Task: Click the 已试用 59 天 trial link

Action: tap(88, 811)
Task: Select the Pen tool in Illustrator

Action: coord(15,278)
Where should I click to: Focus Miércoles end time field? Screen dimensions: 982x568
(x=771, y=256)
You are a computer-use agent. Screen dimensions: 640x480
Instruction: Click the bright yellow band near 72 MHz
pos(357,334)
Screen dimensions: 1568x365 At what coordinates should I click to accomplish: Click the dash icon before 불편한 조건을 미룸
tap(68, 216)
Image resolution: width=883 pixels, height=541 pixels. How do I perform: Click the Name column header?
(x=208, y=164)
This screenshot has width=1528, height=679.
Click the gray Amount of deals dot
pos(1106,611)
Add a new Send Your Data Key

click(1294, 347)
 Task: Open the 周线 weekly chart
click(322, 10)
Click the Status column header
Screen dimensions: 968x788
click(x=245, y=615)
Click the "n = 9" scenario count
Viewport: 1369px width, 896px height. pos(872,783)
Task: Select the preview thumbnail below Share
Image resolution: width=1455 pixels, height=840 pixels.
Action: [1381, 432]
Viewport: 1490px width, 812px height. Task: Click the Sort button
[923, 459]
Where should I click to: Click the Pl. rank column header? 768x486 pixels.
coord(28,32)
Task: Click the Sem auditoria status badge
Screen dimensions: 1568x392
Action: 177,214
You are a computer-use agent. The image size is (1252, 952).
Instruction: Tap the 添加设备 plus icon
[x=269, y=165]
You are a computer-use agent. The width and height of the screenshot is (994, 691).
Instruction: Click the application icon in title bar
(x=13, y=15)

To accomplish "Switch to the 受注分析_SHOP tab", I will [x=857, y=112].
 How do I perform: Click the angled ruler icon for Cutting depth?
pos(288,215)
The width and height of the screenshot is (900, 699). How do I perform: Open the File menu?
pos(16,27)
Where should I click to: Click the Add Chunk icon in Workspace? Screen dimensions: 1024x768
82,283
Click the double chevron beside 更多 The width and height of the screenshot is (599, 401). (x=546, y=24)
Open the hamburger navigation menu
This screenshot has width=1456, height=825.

____________________

• [Description of the task]: Rewrite the material from the line with "You are a computer-use agent. Screen" through the end, swapping "Sort" for "Filter" and leaving everything else unchanged.

• [Correct response]:
You are a computer-use agent. Screen dimensions: 640x480
Instruction: Click the bright yellow band near 72 MHz
pos(357,334)
Screen dimensions: 1568x365 At what coordinates should I click to accomplish: Click the dash icon before 불편한 조건을 미룸
tap(68, 216)
Image resolution: width=883 pixels, height=541 pixels. How do I perform: Click the Name column header?
(x=208, y=164)
This screenshot has width=1528, height=679.
Click the gray Amount of deals dot
pos(1106,611)
Add a new Send Your Data Key

click(1294, 347)
 Task: Open the 周线 weekly chart
click(322, 10)
Click the Status column header
Screen dimensions: 968x788
click(x=245, y=615)
Click the "n = 9" scenario count
Viewport: 1369px width, 896px height. pos(872,783)
Task: Select the preview thumbnail below Share
Image resolution: width=1455 pixels, height=840 pixels.
Action: [1381, 432]
Viewport: 1490px width, 812px height. Task: Click the Filter button
[923, 459]
Where should I click to: Click the Pl. rank column header? 768x486 pixels.
coord(28,32)
Task: Click the Sem auditoria status badge
Screen dimensions: 1568x392
Action: 177,214
You are a computer-use agent. The image size is (1252, 952).
Instruction: Tap the 添加设备 plus icon
[x=269, y=165]
You are a computer-use agent. The width and height of the screenshot is (994, 691).
Instruction: Click the application icon in title bar
(x=13, y=15)

To accomplish "Switch to the 受注分析_SHOP tab", I will [x=857, y=112].
 How do I perform: Click the angled ruler icon for Cutting depth?
pos(288,215)
The width and height of the screenshot is (900, 699). How do I perform: Open the File menu?
pos(16,27)
Where should I click to: Click the Add Chunk icon in Workspace? Screen dimensions: 1024x768
82,283
Click the double chevron beside 更多 The width and height of the screenshot is (599, 401). (x=546, y=24)
Open the hamburger navigation menu
This screenshot has width=1456, height=825.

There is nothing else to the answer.